**TASK DESCRIPTION**
Look for the line containing "Introduction to Vascular Plants (640, 146)" in the records below. Then output it and all the lines that follow, exactly and without any others.

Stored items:
# # # # # # #
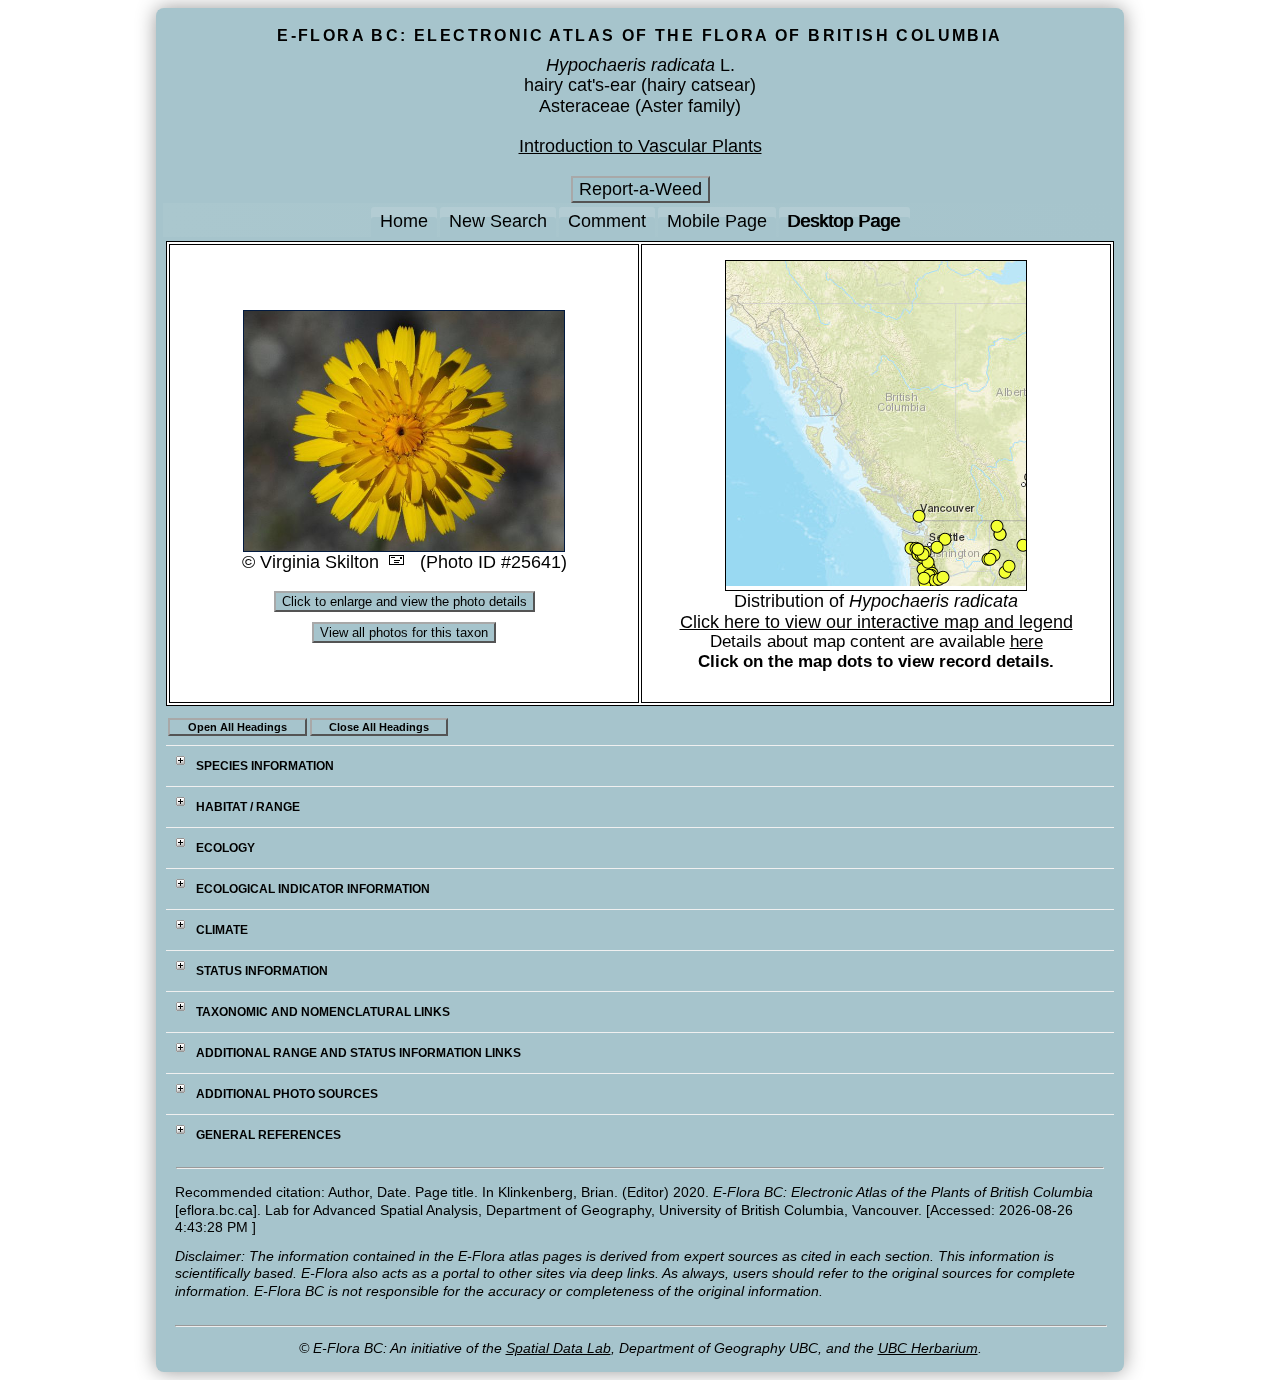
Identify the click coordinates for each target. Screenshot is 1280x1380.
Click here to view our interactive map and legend (876, 622)
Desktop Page (844, 221)
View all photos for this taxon (404, 632)
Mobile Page (717, 221)
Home (404, 221)
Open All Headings (237, 727)
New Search (498, 221)
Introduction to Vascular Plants (640, 146)
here (1026, 641)
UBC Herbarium (928, 1348)
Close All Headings (379, 727)
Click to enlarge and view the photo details (404, 601)
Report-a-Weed (640, 189)
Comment (607, 221)
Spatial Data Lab (558, 1348)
# # # # # # #
**WRITTEN SOLUTION**
Introduction to Vascular Plants (640, 146)
here (1026, 641)
UBC Herbarium (928, 1348)
Close All Headings (379, 727)
Click to enlarge and view the photo details (404, 601)
Report-a-Weed (640, 189)
Comment (607, 221)
Spatial Data Lab (558, 1348)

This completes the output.